▶ _Exercise objective_
Render the rows below as a JSON list of strings, with one string for each line and blank lines omitted.

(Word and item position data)
===
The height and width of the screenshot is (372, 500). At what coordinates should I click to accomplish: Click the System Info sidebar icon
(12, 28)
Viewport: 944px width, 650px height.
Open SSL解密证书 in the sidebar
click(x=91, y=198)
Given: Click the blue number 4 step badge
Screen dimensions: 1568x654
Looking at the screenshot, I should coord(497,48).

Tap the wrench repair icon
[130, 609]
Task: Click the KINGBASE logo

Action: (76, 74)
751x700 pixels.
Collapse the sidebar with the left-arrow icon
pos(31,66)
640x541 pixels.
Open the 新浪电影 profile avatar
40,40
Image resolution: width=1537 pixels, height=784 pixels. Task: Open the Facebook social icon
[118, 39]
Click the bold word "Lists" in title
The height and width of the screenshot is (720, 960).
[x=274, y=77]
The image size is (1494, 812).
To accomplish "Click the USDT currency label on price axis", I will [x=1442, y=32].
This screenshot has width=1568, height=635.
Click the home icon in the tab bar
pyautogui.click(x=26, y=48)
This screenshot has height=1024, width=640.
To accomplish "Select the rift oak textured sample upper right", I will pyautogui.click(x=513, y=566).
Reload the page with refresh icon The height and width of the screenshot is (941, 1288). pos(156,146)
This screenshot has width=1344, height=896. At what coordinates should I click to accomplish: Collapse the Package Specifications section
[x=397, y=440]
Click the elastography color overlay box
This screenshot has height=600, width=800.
===
▶ _Answer to this exercise_
[
  "The height and width of the screenshot is (372, 500). At what coordinates should I click to accomplish: Click the System Info sidebar icon",
  "(12, 28)",
  "Viewport: 944px width, 650px height.",
  "Open SSL解密证书 in the sidebar",
  "click(x=91, y=198)",
  "Given: Click the blue number 4 step badge",
  "Screen dimensions: 1568x654",
  "Looking at the screenshot, I should coord(497,48).",
  "Tap the wrench repair icon",
  "[130, 609]",
  "Task: Click the KINGBASE logo",
  "Action: (76, 74)",
  "751x700 pixels.",
  "Collapse the sidebar with the left-arrow icon",
  "pos(31,66)",
  "640x541 pixels.",
  "Open the 新浪电影 profile avatar",
  "40,40",
  "Image resolution: width=1537 pixels, height=784 pixels. Task: Open the Facebook social icon",
  "[118, 39]",
  "Click the bold word \"Lists\" in title",
  "The height and width of the screenshot is (720, 960).",
  "[x=274, y=77]",
  "The image size is (1494, 812).",
  "To accomplish \"Click the USDT currency label on price axis\", I will [x=1442, y=32].",
  "This screenshot has width=1568, height=635.",
  "Click the home icon in the tab bar",
  "pyautogui.click(x=26, y=48)",
  "This screenshot has height=1024, width=640.",
  "To accomplish \"Select the rift oak textured sample upper right\", I will pyautogui.click(x=513, y=566).",
  "Reload the page with refresh icon The height and width of the screenshot is (941, 1288). pos(156,146)",
  "This screenshot has width=1344, height=896. At what coordinates should I click to accomplish: Collapse the Package Specifications section",
  "[x=397, y=440]",
  "Click the elastography color overlay box",
  "This screenshot has height=600, width=800."
]